**Exercise**. Retype the material below character for character, beginning at the line that contains "This screenshot has width=623, height=590." and stopping after the line that contains "will tap(146, 168).".

**Listing**.
_ _ _ _ _

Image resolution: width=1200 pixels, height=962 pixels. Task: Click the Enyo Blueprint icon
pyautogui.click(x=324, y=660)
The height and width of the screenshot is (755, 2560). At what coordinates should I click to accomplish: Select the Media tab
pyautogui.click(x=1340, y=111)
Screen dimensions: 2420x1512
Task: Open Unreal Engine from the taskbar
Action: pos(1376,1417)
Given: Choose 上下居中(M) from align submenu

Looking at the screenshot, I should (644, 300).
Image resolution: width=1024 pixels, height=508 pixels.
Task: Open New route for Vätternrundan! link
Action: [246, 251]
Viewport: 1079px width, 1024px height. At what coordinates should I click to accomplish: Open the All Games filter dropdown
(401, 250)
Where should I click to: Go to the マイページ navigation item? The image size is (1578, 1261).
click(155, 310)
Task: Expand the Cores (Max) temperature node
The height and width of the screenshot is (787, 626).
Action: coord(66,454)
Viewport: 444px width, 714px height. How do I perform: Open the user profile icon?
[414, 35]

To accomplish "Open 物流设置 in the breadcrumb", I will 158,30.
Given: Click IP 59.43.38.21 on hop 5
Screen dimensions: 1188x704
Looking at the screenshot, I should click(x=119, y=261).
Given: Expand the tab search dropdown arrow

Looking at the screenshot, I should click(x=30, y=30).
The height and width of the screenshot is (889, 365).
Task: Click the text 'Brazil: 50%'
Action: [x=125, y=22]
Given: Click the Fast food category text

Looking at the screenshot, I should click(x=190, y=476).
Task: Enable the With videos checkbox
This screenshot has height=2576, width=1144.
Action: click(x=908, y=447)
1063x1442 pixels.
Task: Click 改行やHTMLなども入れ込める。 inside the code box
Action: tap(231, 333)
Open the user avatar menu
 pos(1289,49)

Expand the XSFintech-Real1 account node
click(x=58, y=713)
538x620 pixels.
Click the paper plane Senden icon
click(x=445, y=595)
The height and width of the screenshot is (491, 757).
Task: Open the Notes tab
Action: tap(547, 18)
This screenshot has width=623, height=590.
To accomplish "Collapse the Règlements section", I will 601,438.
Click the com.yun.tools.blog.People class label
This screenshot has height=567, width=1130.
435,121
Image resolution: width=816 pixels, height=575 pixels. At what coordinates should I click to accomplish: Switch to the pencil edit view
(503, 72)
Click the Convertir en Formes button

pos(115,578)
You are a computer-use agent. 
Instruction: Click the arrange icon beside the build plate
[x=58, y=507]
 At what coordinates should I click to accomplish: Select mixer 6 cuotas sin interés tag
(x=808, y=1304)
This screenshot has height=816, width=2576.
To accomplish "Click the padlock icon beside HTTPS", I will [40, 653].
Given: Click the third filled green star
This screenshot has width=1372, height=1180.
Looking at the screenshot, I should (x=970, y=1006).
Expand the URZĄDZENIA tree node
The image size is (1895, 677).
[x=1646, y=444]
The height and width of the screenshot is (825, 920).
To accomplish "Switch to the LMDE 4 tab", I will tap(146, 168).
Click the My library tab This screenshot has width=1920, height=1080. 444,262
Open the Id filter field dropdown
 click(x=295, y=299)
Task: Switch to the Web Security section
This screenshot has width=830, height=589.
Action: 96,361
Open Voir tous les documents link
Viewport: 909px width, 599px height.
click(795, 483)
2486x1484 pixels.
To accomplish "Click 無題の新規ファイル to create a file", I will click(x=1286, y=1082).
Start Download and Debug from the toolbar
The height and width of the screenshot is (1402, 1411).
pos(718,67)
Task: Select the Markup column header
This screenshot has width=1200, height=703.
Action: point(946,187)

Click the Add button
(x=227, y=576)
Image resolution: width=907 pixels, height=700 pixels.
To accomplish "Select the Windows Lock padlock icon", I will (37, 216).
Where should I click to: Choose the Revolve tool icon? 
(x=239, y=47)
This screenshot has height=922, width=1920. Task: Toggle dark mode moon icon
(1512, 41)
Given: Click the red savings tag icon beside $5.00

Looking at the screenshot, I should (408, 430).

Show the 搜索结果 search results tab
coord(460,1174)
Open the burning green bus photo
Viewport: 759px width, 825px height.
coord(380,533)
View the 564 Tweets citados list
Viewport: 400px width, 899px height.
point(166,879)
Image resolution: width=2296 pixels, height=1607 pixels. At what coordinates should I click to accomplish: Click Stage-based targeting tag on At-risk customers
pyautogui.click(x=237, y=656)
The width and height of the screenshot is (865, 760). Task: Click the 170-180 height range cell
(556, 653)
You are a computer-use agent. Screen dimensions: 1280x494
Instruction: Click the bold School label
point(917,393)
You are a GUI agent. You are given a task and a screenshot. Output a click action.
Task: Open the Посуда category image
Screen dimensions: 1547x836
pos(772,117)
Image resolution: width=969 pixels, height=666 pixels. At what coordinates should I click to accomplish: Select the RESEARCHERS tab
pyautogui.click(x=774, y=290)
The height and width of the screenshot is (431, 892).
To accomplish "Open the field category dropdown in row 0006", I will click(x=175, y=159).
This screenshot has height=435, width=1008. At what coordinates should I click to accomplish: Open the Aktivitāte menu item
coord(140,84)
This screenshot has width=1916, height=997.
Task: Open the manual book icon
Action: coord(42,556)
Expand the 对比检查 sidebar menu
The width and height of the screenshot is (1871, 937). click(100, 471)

_ _ _ _ _

**Written answer**.
This screenshot has width=623, height=590.
To accomplish "Collapse the Règlements section", I will 601,438.
Click the com.yun.tools.blog.People class label
This screenshot has height=567, width=1130.
435,121
Image resolution: width=816 pixels, height=575 pixels. At what coordinates should I click to accomplish: Switch to the pencil edit view
(503, 72)
Click the Convertir en Formes button

pos(115,578)
You are a computer-use agent. 
Instruction: Click the arrange icon beside the build plate
[x=58, y=507]
 At what coordinates should I click to accomplish: Select mixer 6 cuotas sin interés tag
(x=808, y=1304)
This screenshot has height=816, width=2576.
To accomplish "Click the padlock icon beside HTTPS", I will [40, 653].
Given: Click the third filled green star
This screenshot has width=1372, height=1180.
Looking at the screenshot, I should (x=970, y=1006).
Expand the URZĄDZENIA tree node
The image size is (1895, 677).
[x=1646, y=444]
The height and width of the screenshot is (825, 920).
To accomplish "Switch to the LMDE 4 tab", I will tap(146, 168).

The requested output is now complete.